Asked why he chose to create new works for these two Psalms, Mr. Summa responded, “Though we tend to think of God as a divine parent, God is also our divine spouse. The Psalms of Kabbalat Shabbat represent, to me, the development of this relationship…or, more precisely, that this relationship is always in a state of development, be it during the course of a week (hence the number of Psalms) or the course of our lives.”
These Psalms, used traditionally as an introduction to Jewish prayer on Friday evenings, presented the composer an opportunity to enhance prayer in a meaningful way. “In setting Psalm 95,” Mr. Summa states, “I had in mind the idea of mystery which we confront as we enter a relationship, in this case, with God, Who we constantly are in the process of discovering. There’s something exciting about this, and there’s something that makes us nervous.
“My setting of Psalm 96,” he continues, “has in it a bit of theatre: if we’re just getting to know God in Psalm 95, we can’t stop talking about God in Psalm 96. Although stylistically it bears no resemblance, I was thinking about the musicals of Kander and Ebb, where in the course of what would be a normal scene there’s a dramatic commentary on what just happened. And if you’ve ever been in love or even experienced someone in love, this dramatic commentary isn’t unusual!”

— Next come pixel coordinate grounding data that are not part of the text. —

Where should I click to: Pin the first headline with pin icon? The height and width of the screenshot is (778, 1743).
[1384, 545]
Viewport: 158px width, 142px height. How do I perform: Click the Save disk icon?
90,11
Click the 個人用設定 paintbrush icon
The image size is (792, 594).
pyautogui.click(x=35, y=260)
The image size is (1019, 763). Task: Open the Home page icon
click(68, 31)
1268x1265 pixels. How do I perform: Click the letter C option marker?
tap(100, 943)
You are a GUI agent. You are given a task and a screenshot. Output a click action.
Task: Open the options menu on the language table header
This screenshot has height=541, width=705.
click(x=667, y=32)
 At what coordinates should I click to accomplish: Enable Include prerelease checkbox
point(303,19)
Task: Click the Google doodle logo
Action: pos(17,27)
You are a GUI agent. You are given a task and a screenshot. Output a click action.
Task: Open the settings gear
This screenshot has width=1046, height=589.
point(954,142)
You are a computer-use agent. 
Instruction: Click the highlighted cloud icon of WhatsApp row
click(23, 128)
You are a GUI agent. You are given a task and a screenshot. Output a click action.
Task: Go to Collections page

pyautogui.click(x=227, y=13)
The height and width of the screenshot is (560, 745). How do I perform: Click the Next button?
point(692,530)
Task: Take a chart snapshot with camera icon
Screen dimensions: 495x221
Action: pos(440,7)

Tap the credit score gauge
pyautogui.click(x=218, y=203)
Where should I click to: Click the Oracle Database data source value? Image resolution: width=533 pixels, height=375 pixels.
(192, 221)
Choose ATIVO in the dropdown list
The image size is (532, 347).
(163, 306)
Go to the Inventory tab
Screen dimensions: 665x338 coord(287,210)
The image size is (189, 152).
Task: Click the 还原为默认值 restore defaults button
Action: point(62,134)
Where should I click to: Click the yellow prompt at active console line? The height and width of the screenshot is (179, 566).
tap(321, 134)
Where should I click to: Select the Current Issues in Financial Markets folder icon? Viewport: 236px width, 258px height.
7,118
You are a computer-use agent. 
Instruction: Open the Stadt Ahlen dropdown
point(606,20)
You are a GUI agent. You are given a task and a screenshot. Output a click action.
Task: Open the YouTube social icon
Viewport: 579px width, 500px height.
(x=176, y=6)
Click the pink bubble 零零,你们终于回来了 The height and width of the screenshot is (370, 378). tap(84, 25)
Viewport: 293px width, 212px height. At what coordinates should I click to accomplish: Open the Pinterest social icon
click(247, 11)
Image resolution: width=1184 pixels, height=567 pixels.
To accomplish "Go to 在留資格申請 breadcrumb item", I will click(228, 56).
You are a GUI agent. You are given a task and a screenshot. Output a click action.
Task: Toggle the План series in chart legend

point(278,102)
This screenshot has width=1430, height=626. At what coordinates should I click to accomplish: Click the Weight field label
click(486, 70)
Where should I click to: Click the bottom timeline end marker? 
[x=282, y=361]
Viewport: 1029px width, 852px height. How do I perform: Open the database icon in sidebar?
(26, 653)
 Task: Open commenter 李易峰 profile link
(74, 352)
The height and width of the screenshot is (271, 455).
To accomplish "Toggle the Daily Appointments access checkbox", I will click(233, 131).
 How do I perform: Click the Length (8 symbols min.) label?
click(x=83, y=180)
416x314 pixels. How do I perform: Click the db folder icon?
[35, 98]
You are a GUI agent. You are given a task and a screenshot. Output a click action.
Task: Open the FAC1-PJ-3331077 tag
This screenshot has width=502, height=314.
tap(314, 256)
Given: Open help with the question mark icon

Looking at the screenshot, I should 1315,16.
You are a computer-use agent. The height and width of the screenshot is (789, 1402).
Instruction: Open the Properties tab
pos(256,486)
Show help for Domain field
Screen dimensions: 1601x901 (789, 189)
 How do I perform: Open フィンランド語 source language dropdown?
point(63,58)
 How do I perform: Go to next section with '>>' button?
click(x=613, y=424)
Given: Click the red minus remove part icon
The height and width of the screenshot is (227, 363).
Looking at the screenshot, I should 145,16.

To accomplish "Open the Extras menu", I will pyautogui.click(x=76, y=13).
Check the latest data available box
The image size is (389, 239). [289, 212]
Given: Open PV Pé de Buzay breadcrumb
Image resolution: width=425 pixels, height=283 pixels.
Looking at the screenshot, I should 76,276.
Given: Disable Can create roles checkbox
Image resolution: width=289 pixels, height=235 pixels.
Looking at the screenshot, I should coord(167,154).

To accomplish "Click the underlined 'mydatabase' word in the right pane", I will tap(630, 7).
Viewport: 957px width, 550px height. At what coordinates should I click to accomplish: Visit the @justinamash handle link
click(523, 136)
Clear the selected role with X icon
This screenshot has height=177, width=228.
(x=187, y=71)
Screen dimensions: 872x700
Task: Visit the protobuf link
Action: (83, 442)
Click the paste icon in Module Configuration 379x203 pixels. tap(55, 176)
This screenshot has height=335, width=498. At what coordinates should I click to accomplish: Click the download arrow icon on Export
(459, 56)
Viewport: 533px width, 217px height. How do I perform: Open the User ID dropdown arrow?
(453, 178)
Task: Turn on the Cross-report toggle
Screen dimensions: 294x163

David Shukiar, GTM Vice President for Special Projects and Chairman of the Young Composer’s Award, adds, “The Young Composer’s Award allows the GTM to make a huge statement about the creation of new and exciting music that can useful in the synagogue or concert hall. I believe we are making an important contribution to Jewish music by supporting and encouraging promising young Jewish composers to continue to create for the synagogue. I believe that the music created by Michael Summa, our winner for 2013, can become a regular part of synagogue repertoire.” Mr. Shukiar, who currently serves the congregation of Temple Adat Elohim in Thousand Oaks, CA as Cantorial Soloist, is himself a two-time winner of the award and adds, “Michael looks to have a promising future as a composer.”